===== Data records
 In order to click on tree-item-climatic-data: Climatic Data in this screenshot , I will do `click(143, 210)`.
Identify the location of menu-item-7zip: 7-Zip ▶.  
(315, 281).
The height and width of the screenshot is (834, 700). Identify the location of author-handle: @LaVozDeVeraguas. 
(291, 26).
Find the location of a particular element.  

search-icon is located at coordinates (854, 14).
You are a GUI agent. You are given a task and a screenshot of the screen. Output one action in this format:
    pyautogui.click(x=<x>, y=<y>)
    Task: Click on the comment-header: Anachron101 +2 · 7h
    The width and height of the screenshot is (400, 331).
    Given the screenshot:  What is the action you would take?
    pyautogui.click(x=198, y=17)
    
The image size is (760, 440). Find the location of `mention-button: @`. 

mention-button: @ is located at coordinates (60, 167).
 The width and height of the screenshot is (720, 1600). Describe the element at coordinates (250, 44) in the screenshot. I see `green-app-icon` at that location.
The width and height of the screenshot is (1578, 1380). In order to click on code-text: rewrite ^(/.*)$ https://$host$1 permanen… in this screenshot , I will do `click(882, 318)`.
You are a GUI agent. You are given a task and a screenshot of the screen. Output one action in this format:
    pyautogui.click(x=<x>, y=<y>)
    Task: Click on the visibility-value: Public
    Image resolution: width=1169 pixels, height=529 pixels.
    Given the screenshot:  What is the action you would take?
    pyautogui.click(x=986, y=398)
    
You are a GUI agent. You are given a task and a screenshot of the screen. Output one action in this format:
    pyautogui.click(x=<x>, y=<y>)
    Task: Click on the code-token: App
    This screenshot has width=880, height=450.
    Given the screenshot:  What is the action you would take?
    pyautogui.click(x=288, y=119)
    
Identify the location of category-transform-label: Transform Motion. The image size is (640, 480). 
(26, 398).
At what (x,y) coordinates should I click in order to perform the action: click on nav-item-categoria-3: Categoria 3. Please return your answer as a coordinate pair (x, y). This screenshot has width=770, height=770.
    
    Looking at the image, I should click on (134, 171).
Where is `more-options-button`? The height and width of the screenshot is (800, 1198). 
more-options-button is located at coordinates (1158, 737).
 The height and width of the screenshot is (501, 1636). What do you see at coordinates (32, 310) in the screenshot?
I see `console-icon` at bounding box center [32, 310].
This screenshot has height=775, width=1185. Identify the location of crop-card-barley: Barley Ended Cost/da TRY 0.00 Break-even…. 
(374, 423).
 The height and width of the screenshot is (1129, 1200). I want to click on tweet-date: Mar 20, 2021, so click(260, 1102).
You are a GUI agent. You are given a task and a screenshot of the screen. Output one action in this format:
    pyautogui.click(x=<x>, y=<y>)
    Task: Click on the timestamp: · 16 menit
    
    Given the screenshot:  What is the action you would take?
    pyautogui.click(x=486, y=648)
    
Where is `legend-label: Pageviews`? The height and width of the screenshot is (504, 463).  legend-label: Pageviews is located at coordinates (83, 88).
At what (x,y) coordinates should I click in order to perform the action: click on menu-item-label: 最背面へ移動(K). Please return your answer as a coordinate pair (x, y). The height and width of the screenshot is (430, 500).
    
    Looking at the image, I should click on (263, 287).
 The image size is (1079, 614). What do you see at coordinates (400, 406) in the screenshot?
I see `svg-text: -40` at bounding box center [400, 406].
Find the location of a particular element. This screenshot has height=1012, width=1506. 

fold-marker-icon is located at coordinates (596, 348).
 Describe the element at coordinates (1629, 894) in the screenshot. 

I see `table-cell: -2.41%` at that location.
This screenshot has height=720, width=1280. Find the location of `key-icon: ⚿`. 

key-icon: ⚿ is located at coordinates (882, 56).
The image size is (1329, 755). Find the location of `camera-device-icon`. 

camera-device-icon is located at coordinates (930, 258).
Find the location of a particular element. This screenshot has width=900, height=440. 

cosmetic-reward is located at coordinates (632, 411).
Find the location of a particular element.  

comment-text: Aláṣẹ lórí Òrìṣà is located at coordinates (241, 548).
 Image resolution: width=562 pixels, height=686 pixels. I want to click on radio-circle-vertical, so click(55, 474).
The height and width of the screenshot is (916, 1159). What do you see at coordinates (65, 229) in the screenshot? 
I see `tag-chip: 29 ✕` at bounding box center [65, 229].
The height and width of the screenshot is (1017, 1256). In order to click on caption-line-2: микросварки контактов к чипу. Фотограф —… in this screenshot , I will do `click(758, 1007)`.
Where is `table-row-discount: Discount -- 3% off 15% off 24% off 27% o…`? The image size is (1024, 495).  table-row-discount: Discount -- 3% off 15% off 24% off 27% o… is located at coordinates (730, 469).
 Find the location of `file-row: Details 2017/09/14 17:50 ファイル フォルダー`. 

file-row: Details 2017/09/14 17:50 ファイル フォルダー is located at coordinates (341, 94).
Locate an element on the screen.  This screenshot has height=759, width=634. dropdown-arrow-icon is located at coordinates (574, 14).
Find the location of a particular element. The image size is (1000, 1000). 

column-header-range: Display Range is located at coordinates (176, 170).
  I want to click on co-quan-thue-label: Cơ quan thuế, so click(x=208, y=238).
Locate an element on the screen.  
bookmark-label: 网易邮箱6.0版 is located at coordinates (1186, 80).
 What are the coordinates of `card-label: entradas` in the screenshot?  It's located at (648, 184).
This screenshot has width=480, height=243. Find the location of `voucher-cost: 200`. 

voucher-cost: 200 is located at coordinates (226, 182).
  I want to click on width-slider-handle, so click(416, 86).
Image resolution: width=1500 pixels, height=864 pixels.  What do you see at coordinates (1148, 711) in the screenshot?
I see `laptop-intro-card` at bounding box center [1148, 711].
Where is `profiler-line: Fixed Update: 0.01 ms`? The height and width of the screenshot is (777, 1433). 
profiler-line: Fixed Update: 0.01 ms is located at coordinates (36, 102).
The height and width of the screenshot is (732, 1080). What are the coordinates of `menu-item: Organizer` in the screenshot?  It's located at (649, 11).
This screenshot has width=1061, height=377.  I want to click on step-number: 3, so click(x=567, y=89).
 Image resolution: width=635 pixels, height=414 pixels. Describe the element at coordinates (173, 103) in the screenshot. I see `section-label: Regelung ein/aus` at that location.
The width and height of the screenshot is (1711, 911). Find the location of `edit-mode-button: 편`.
==========
Set down the whole listing above again, word for word and line for line, keeping its spacing and layout unchanged.

 In order to click on tree-item-climatic-data: Climatic Data in this screenshot , I will do `click(143, 210)`.
Identify the location of menu-item-7zip: 7-Zip ▶.  
(315, 281).
The height and width of the screenshot is (834, 700). Identify the location of author-handle: @LaVozDeVeraguas. 
(291, 26).
Find the location of a particular element.  

search-icon is located at coordinates (854, 14).
You are a GUI agent. You are given a task and a screenshot of the screen. Output one action in this format:
    pyautogui.click(x=<x>, y=<y>)
    Task: Click on the comment-header: Anachron101 +2 · 7h
    The width and height of the screenshot is (400, 331).
    Given the screenshot:  What is the action you would take?
    pyautogui.click(x=198, y=17)
    
The image size is (760, 440). Find the location of `mention-button: @`. 

mention-button: @ is located at coordinates (60, 167).
 The width and height of the screenshot is (720, 1600). Describe the element at coordinates (250, 44) in the screenshot. I see `green-app-icon` at that location.
The width and height of the screenshot is (1578, 1380). In order to click on code-text: rewrite ^(/.*)$ https://$host$1 permanen… in this screenshot , I will do `click(882, 318)`.
You are a GUI agent. You are given a task and a screenshot of the screen. Output one action in this format:
    pyautogui.click(x=<x>, y=<y>)
    Task: Click on the visibility-value: Public
    Image resolution: width=1169 pixels, height=529 pixels.
    Given the screenshot:  What is the action you would take?
    pyautogui.click(x=986, y=398)
    
You are a GUI agent. You are given a task and a screenshot of the screen. Output one action in this format:
    pyautogui.click(x=<x>, y=<y>)
    Task: Click on the code-token: App
    This screenshot has width=880, height=450.
    Given the screenshot:  What is the action you would take?
    pyautogui.click(x=288, y=119)
    
Identify the location of category-transform-label: Transform Motion. The image size is (640, 480). 
(26, 398).
At what (x,y) coordinates should I click in order to perform the action: click on nav-item-categoria-3: Categoria 3. Please return your answer as a coordinate pair (x, y). This screenshot has width=770, height=770.
    
    Looking at the image, I should click on (134, 171).
Where is `more-options-button`? The height and width of the screenshot is (800, 1198). 
more-options-button is located at coordinates (1158, 737).
 The height and width of the screenshot is (501, 1636). What do you see at coordinates (32, 310) in the screenshot?
I see `console-icon` at bounding box center [32, 310].
This screenshot has height=775, width=1185. Identify the location of crop-card-barley: Barley Ended Cost/da TRY 0.00 Break-even…. 
(374, 423).
 The height and width of the screenshot is (1129, 1200). I want to click on tweet-date: Mar 20, 2021, so click(260, 1102).
You are a GUI agent. You are given a task and a screenshot of the screen. Output one action in this format:
    pyautogui.click(x=<x>, y=<y>)
    Task: Click on the timestamp: · 16 menit
    
    Given the screenshot:  What is the action you would take?
    pyautogui.click(x=486, y=648)
    
Where is `legend-label: Pageviews`? The height and width of the screenshot is (504, 463).  legend-label: Pageviews is located at coordinates (83, 88).
At what (x,y) coordinates should I click in order to perform the action: click on menu-item-label: 最背面へ移動(K). Please return your answer as a coordinate pair (x, y). The height and width of the screenshot is (430, 500).
    
    Looking at the image, I should click on (263, 287).
 The image size is (1079, 614). What do you see at coordinates (400, 406) in the screenshot?
I see `svg-text: -40` at bounding box center [400, 406].
Find the location of a particular element. This screenshot has height=1012, width=1506. 

fold-marker-icon is located at coordinates (596, 348).
 Describe the element at coordinates (1629, 894) in the screenshot. 

I see `table-cell: -2.41%` at that location.
This screenshot has height=720, width=1280. Find the location of `key-icon: ⚿`. 

key-icon: ⚿ is located at coordinates (882, 56).
The image size is (1329, 755). Find the location of `camera-device-icon`. 

camera-device-icon is located at coordinates (930, 258).
Find the location of a particular element. This screenshot has width=900, height=440. 

cosmetic-reward is located at coordinates (632, 411).
Find the location of a particular element.  

comment-text: Aláṣẹ lórí Òrìṣà is located at coordinates (241, 548).
 Image resolution: width=562 pixels, height=686 pixels. I want to click on radio-circle-vertical, so click(55, 474).
The height and width of the screenshot is (916, 1159). What do you see at coordinates (65, 229) in the screenshot? 
I see `tag-chip: 29 ✕` at bounding box center [65, 229].
The height and width of the screenshot is (1017, 1256). In order to click on caption-line-2: микросварки контактов к чипу. Фотограф —… in this screenshot , I will do `click(758, 1007)`.
Where is `table-row-discount: Discount -- 3% off 15% off 24% off 27% o…`? The image size is (1024, 495).  table-row-discount: Discount -- 3% off 15% off 24% off 27% o… is located at coordinates (730, 469).
 Find the location of `file-row: Details 2017/09/14 17:50 ファイル フォルダー`. 

file-row: Details 2017/09/14 17:50 ファイル フォルダー is located at coordinates (341, 94).
Locate an element on the screen.  This screenshot has height=759, width=634. dropdown-arrow-icon is located at coordinates (574, 14).
Find the location of a particular element. The image size is (1000, 1000). 

column-header-range: Display Range is located at coordinates (176, 170).
  I want to click on co-quan-thue-label: Cơ quan thuế, so click(x=208, y=238).
Locate an element on the screen.  
bookmark-label: 网易邮箱6.0版 is located at coordinates (1186, 80).
 What are the coordinates of `card-label: entradas` in the screenshot?  It's located at (648, 184).
This screenshot has width=480, height=243. Find the location of `voucher-cost: 200`. 

voucher-cost: 200 is located at coordinates (226, 182).
  I want to click on width-slider-handle, so click(416, 86).
Image resolution: width=1500 pixels, height=864 pixels.  What do you see at coordinates (1148, 711) in the screenshot?
I see `laptop-intro-card` at bounding box center [1148, 711].
Where is `profiler-line: Fixed Update: 0.01 ms`? The height and width of the screenshot is (777, 1433). 
profiler-line: Fixed Update: 0.01 ms is located at coordinates (36, 102).
The height and width of the screenshot is (732, 1080). What are the coordinates of `menu-item: Organizer` in the screenshot?  It's located at (649, 11).
This screenshot has width=1061, height=377.  I want to click on step-number: 3, so click(x=567, y=89).
 Image resolution: width=635 pixels, height=414 pixels. Describe the element at coordinates (173, 103) in the screenshot. I see `section-label: Regelung ein/aus` at that location.
The width and height of the screenshot is (1711, 911). Find the location of `edit-mode-button: 편`.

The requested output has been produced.